Start of Data excerpts

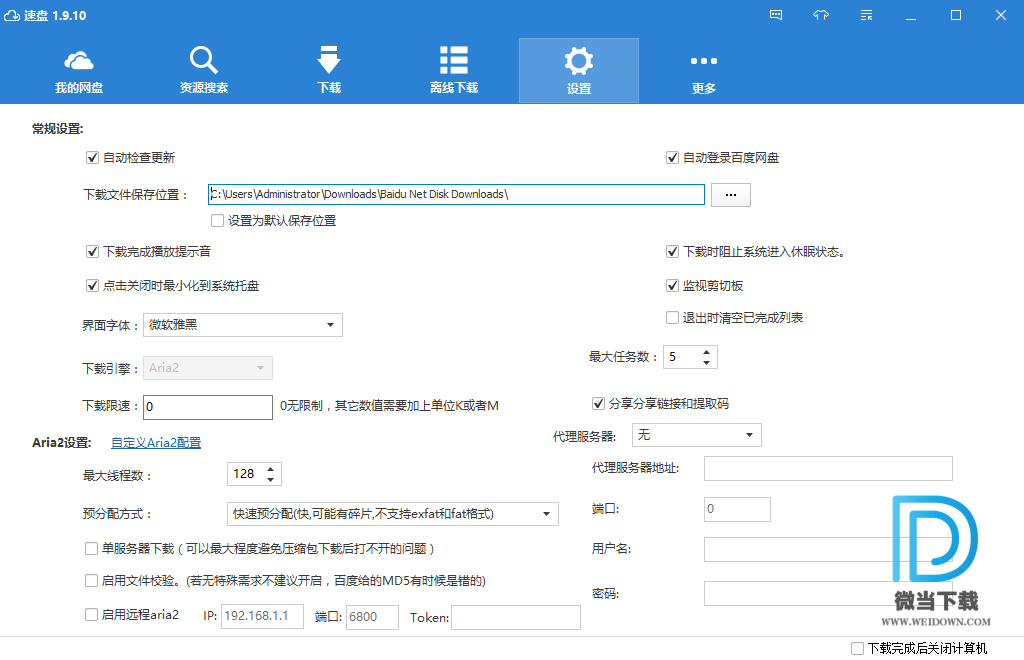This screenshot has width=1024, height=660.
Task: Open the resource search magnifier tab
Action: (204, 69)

End of Data excerpts
Start of Data excerpts

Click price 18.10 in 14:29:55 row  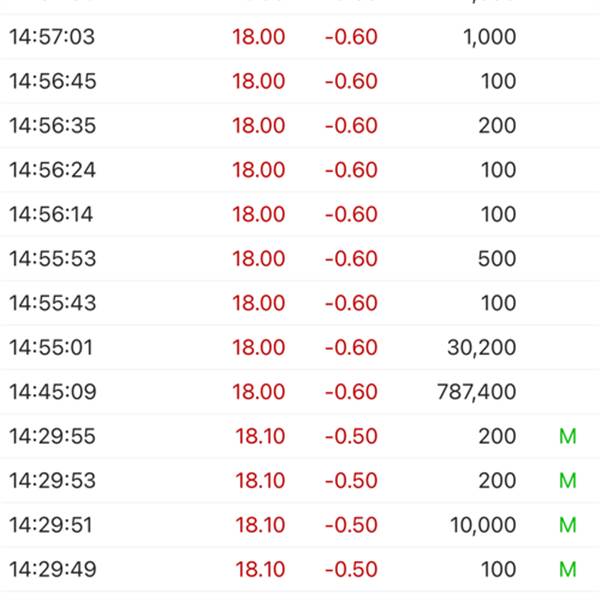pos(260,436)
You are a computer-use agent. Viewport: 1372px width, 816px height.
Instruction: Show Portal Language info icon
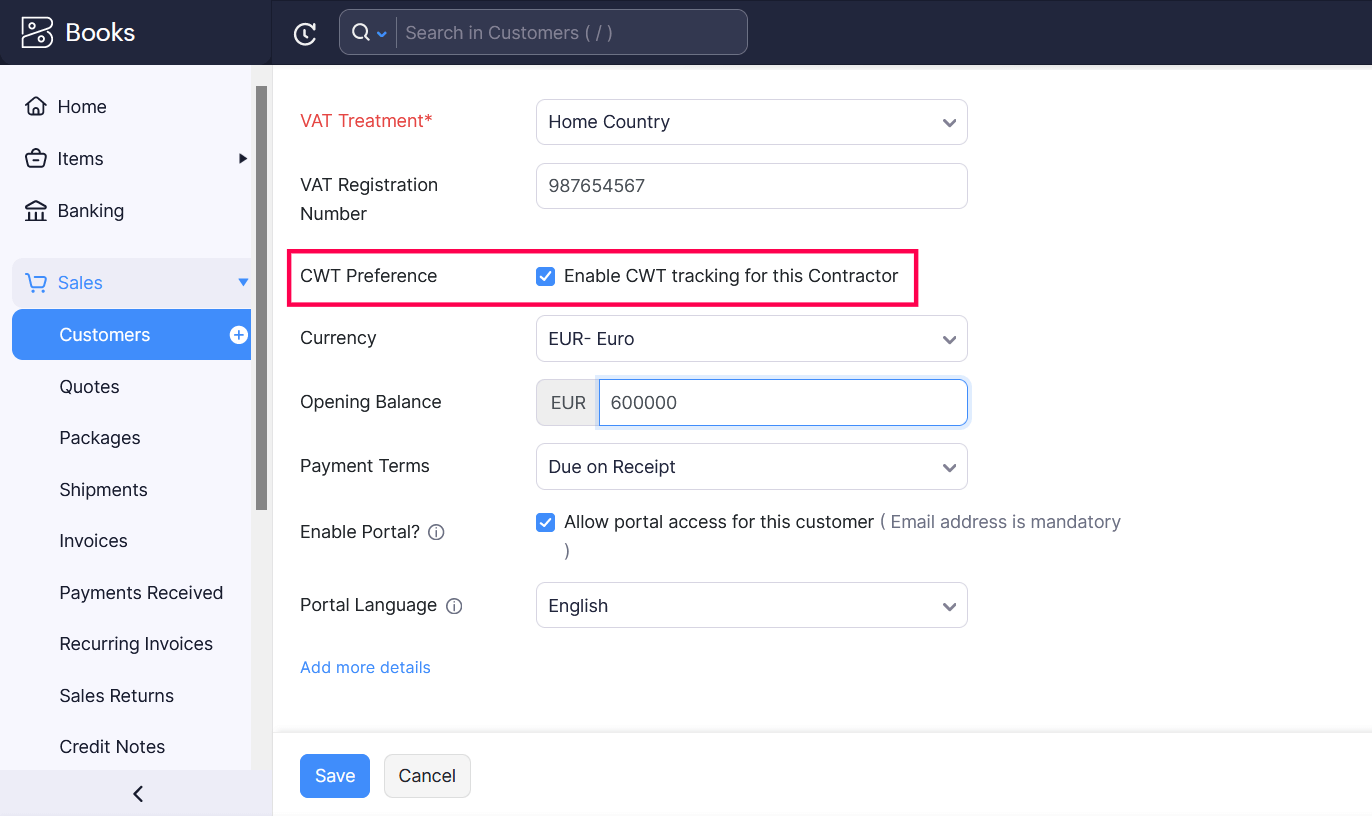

End of Data excerpts
Start of Data excerpts

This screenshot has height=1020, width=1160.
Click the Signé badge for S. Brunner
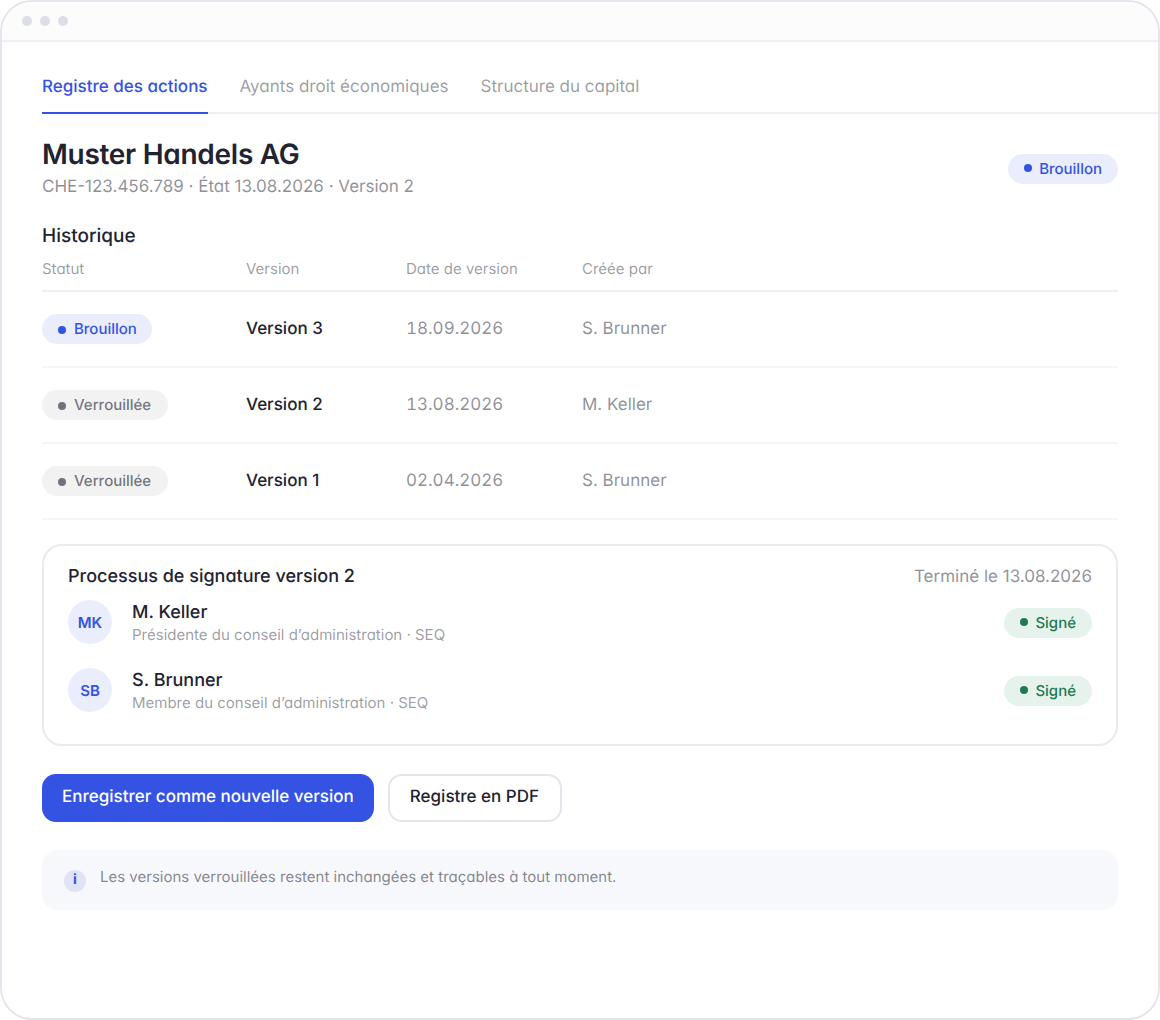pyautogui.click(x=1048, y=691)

End of Data excerpts

* _What to work on_
Copy verbatim, from the listing above, each line from the one containing "You are a computer-use" down to the one containing "Instruction: Show Portal Language info icon", inclusive.

* _The answer_
You are a computer-use agent. Viewport: 1372px width, 816px height.
Instruction: Show Portal Language info icon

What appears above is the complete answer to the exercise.